* start *

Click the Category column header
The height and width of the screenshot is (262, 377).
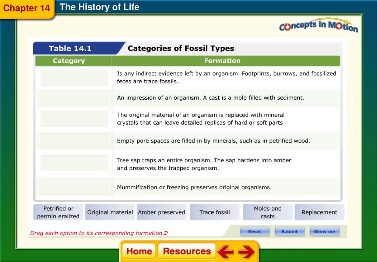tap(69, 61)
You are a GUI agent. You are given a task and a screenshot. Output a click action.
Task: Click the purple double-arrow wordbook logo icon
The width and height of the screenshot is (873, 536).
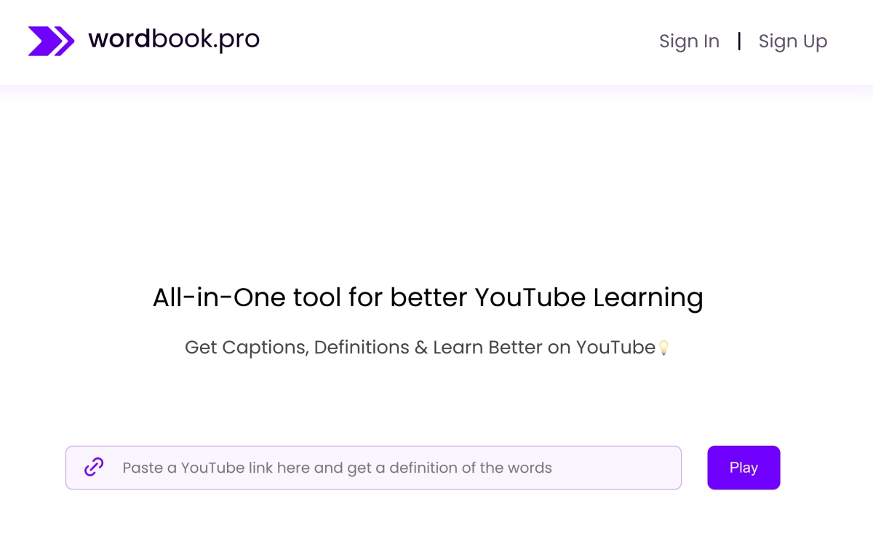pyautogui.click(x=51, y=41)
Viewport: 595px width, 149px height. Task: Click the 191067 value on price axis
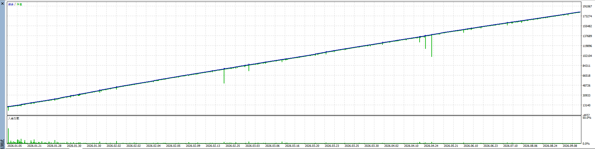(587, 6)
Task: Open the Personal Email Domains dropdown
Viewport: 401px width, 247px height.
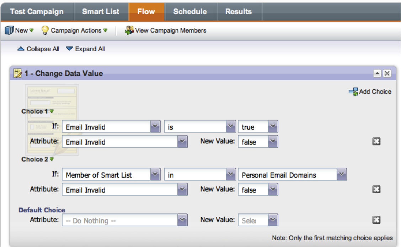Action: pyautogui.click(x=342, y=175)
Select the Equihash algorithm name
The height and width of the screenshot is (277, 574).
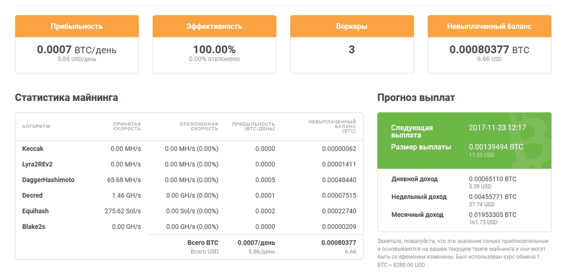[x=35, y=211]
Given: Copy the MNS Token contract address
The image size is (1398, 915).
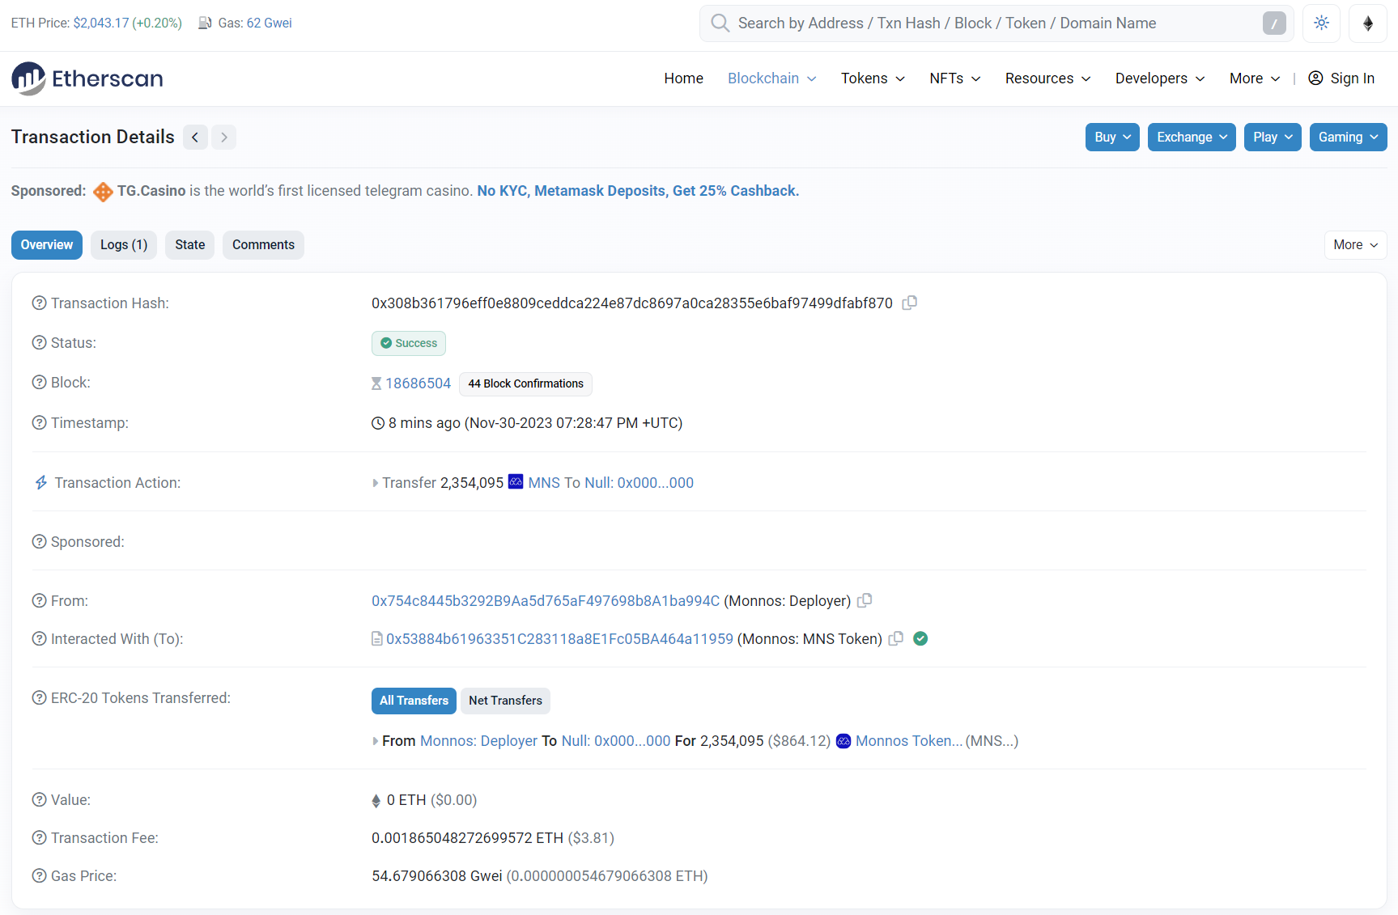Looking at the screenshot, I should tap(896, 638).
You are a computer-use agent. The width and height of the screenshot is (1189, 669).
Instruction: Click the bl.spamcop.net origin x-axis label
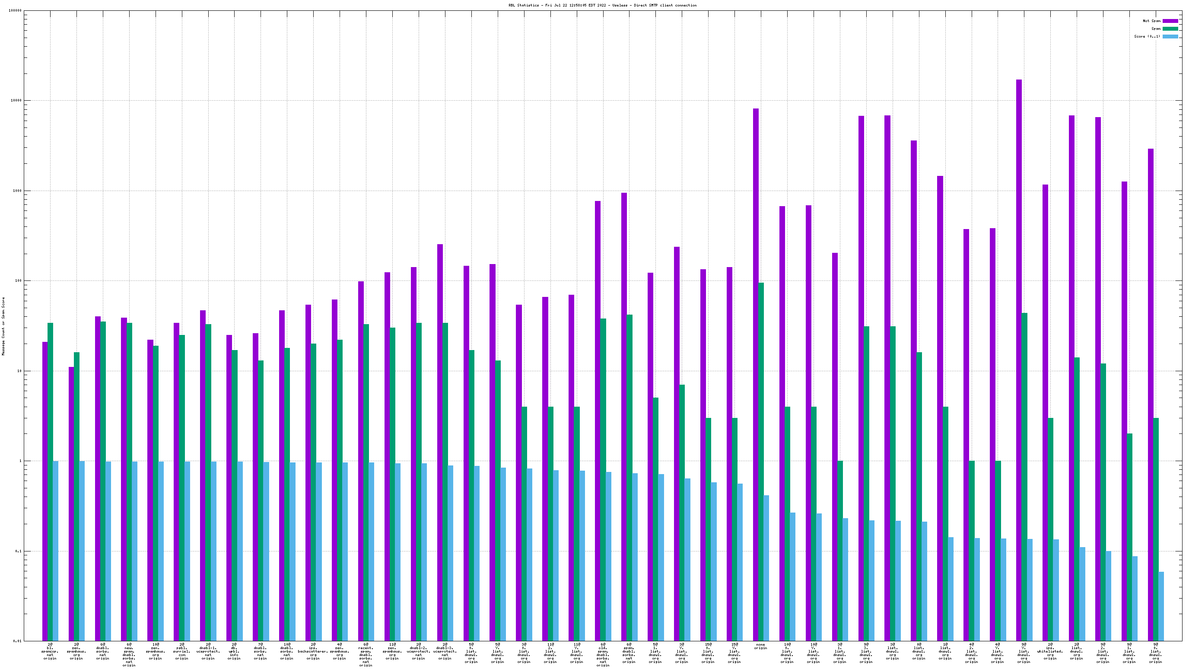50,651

* end *
* start *

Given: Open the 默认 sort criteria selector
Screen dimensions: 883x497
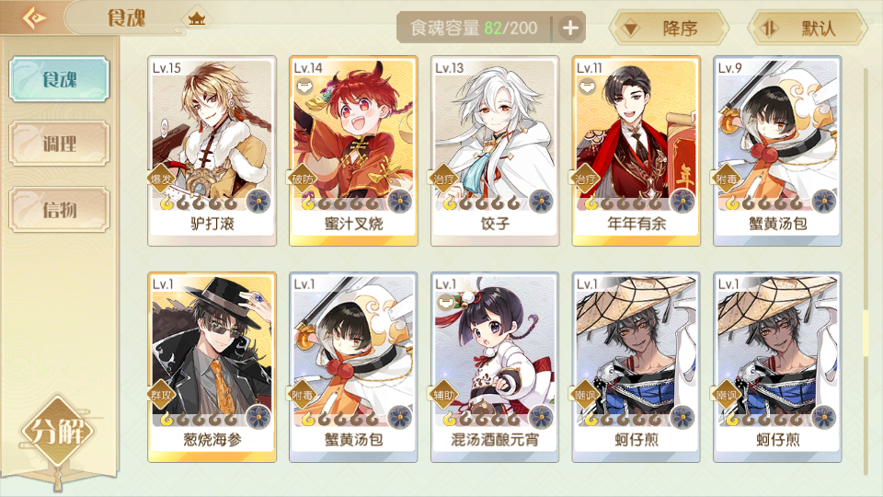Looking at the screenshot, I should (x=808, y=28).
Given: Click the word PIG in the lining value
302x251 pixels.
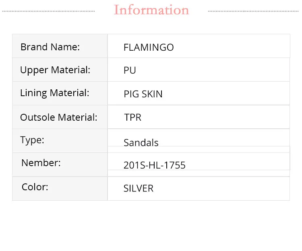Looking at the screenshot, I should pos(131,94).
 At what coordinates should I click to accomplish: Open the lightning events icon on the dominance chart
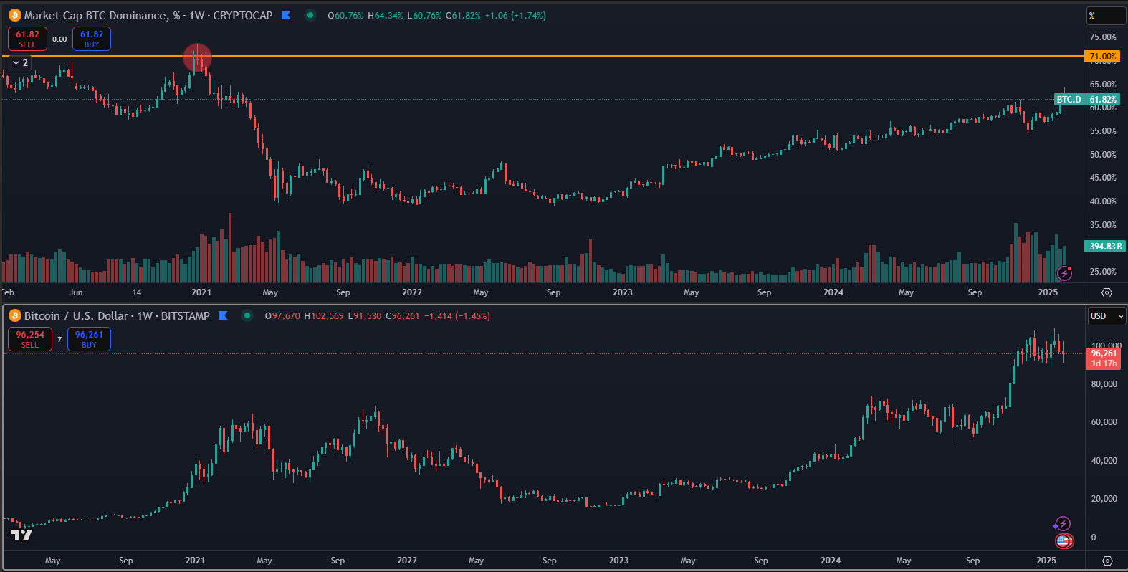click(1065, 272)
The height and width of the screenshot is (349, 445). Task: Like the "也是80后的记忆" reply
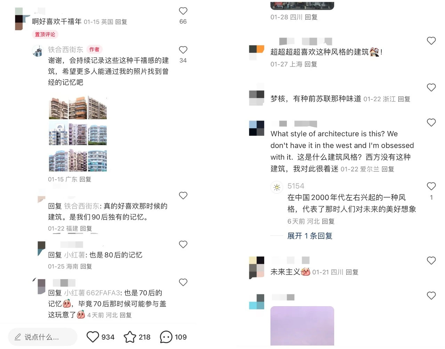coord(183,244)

* end *

## STATED GOAL
Which lines in the rows above contain the word "agent"? Pull out each of them in full, copied verbatim.

## RESPONSE TO THIS TASK
You are a GUI agent. You are given a task and a screenshot. Output a click action.
You are a computer-use agent. The width and height of the screenshot is (1189, 669).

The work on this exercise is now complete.